The Cloud of Unknowing, page 183

I've been experiencing a significant shift in my faith life these last few months, ever since those two friends asked me to consider the gift inherent inside my inadequacy. I mentioned that it's helped me reframe that difficult pruning year I endured through the latter part of 2009 and almost the whole of 2010. I also mentioned that a pretty significant quiet began to take up residence inside my soul upon that new reframing.

It's that quietness inside my soul I'd like to talk about today. 

Almost immediately after I recognized everything God had been about in my soul for those 14-15 months, I began to experience the quiet. I noticed it as I went about my day. I noticed it when I talked with others. I noticed it in my prayer life. There was a peace, a simplicity, a surrender. There was hardly a need for words, with others or with God. As I mentioned in a previous post, it felt like being present and absent at the same time, being present to a person or activity but also having stepped aside inside myself so that God could be present and at work through me, a mere vessel for God's work.

I marveled at this, and I loved it. It felt like such a comfort as it happened. I didn't have need of anything, for God supplied it all. I felt such peace, and even, at times, a new boldness. I wanted this to continue as long as possible, perhaps for the rest of my life. I began to believe this is what is truly meant when the Scriptures say "it is not I who live, but Christ who lives in me" (Gal. 2:20).

A few days after all of this began, I went on a special voyage to visit my dear friend Kirsten. On the way there and on the way back, I began to read a book by Thomas Merton for my upcoming graduate residency called The Inner Experience: Notes on Contemplation

It spoke exactly about what was happening inside my soul. 

I can't recount all the words that Merton used in that book. There are far too many underlines, check marks, and stars littered throughout the pages of my copy for me to zero in on any specific passage that meant a lot to me as I read it. Really, the whole book meant a lot to me. It's become one of those prized books I will always cherish because of how it met and spoke to me along the path of my spiritual journey just when I needed it. (Have you ever encountered any books like that?)

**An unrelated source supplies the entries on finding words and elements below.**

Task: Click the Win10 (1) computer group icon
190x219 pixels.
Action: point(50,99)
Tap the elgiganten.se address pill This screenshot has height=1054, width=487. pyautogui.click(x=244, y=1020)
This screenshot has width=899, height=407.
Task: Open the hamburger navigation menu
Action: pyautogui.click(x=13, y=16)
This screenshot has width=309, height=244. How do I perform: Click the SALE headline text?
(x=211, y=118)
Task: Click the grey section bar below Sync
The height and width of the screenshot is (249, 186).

Several times in these intervening months, I have described this experience as being one of discovering a point of utter stillness at the center of my soul. At any given moment, I can choose to go inside that still center or operate outside of it. When I am inside that still center, I truly feel as though I am breathing God, feeding on God, resting in God, and fully existing by and through the grace of God. When I'm not inside that still center, I grab onto the other part of me that tries to cope and manage life on my own, without regard for God or dependence on God at all. When I'm in that place, I usually land pretty quickly at the doorstep of despair, unhappiness, and overwhelm.

More recently, I've been reading the The Cloud of Unknowing, a book written in the fourteenth century by an anonymous writer who guides readers through the work of contemplative prayer. I've been reading it in small doses before bed each night, and I'm finding it to be such a comfort. 

The other night, I landed on the words I included at the top of this post, which speak exactly to the shift I'm describing that is at work in my interior life with God right now. It speaks of a former way of prayer, a way that includes meditations about who I am and who God is, a way that has taught me about God and has grown me up in spiritual maturity. It's so true that my journey deeper into my life with Christ began -- and was so long sustained -- with such meditations. I learned who I am and who God is over a long and beautiful journey of many years. Through that time, I became rooted and established in my faith. 

But now, as the quote says, it is time for a new way. It is the way of contemplation.

I am learning that new way now, and I find my soul refreshed and ready for it. God has prepared me for this new way, and I am deeply thankful for it.